Grote namen zijn dan ook geen garantie voor succes. Vaak is een hoofdklasser het best af met de wat minder bekende ex-profs, die de ambitie hebben in het amateurvoetbal tot de top te willen horen. Een blik op de laatste drie landskampioenen bevestigt dit. ASWH dreef in 2005 op een collectief waarin wel vijf spelers met profervaring speelden, maar echt bekend waren die niet. Ferry van Lare kwam tot drie seizoenen als middenvelder van FC Dordrecht, terwijl spits Arjan Human bij RKC en ADO Den Haag speelde, maar dit slechts twee seizoenen deed. In 2006 had IJsselmeervogels in controleur Dogan Corneille en spits André Kemper de bekendste ex-profs, maar ook hun namen doen vermoedelijk slechts bij de fanatieke voetballiefhebber een belletje rinkelen. De huidige landskampioen Argon had, op de eerder genoemde De Windt en spits Patrick Lokken na, zelfs geen spelers die ooit een profduel afwerkten. Lokken keerde bovendien terug na een eerder mislukt avontuur bij Haarlem.

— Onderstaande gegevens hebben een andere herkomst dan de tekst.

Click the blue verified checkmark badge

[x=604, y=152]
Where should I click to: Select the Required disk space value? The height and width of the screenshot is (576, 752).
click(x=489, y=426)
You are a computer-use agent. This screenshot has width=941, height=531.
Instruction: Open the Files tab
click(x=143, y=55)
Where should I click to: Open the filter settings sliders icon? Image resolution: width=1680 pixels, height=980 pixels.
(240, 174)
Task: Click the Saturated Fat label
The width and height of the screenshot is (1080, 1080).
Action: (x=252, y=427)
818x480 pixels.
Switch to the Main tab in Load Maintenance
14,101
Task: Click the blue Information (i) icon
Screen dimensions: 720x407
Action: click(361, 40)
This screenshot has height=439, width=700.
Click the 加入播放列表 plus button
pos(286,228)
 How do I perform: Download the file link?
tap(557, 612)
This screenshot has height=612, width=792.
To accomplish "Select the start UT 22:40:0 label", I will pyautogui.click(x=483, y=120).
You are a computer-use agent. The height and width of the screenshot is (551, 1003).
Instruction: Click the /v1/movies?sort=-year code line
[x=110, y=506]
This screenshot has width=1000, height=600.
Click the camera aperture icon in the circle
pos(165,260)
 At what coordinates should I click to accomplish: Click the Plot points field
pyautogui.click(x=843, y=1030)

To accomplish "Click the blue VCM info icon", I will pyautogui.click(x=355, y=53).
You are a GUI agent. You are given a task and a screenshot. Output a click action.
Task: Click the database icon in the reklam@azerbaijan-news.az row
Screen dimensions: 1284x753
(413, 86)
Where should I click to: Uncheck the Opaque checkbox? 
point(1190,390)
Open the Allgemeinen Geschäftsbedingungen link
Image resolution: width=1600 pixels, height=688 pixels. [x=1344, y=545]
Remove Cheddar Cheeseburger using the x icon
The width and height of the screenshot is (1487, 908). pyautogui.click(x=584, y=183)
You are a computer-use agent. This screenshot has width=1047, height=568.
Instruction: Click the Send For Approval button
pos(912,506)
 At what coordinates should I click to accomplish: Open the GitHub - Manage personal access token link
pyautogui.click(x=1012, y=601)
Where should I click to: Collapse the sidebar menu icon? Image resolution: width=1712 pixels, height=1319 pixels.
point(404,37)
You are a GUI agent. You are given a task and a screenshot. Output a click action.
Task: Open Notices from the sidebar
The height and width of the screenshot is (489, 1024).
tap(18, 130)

Waarom komen spelers bij een hoofdklasser? Het kan een financieel verhaal zijn, want diverse clubs betalen aardig. Een speler kan geraakt worden door de visie van een club. Vaak is het echter ook een kwestie van connecties. Zo wist Deltasport uit Vlaardingen enkele jaren terug de hoofdklasse te halen met een grote club ex-profs. Zij werden gekenmerkt door een verleden bij SVV, Sparta of FC Dordrecht. Trainer Ton Pattinama kon beschikken over mannen als Steve Goossen, Jerry Simons, Michel Langerak, Warry van Wattum, Roël Liefden en Bart Latuheru. Als bij een dergelijke club de geldschieter echter wegvalt of er problemen komen met één van de spelers uit een kliekje, is het vaak direct over.

Dat een aardige naam dus niets zegt zien we dit seizoen ook vaak. Zo is Juan Viedma, die speelde voor Compostela, NEC, RBC en FC Omniworld, meer een bron van ergernis dan een aanwinst voor Katwijk. André de Ridder, die bij Telstar en Zwolle speelde, kan bij Noordwijk al evenmin overtuigen. Zo zijn er talloze voorbeelden. Toch blijven clubs jaarlijks ex-profs aantrekken. Dit zal met de naderende topklasse ongetwijfeld alleen maar toenemen. Wie de juiste spelers weet te vinden, kan daar prima van profiteren. Wie echter blind voor een naam gaat, kan nog wel eens bedrogen uitkomen.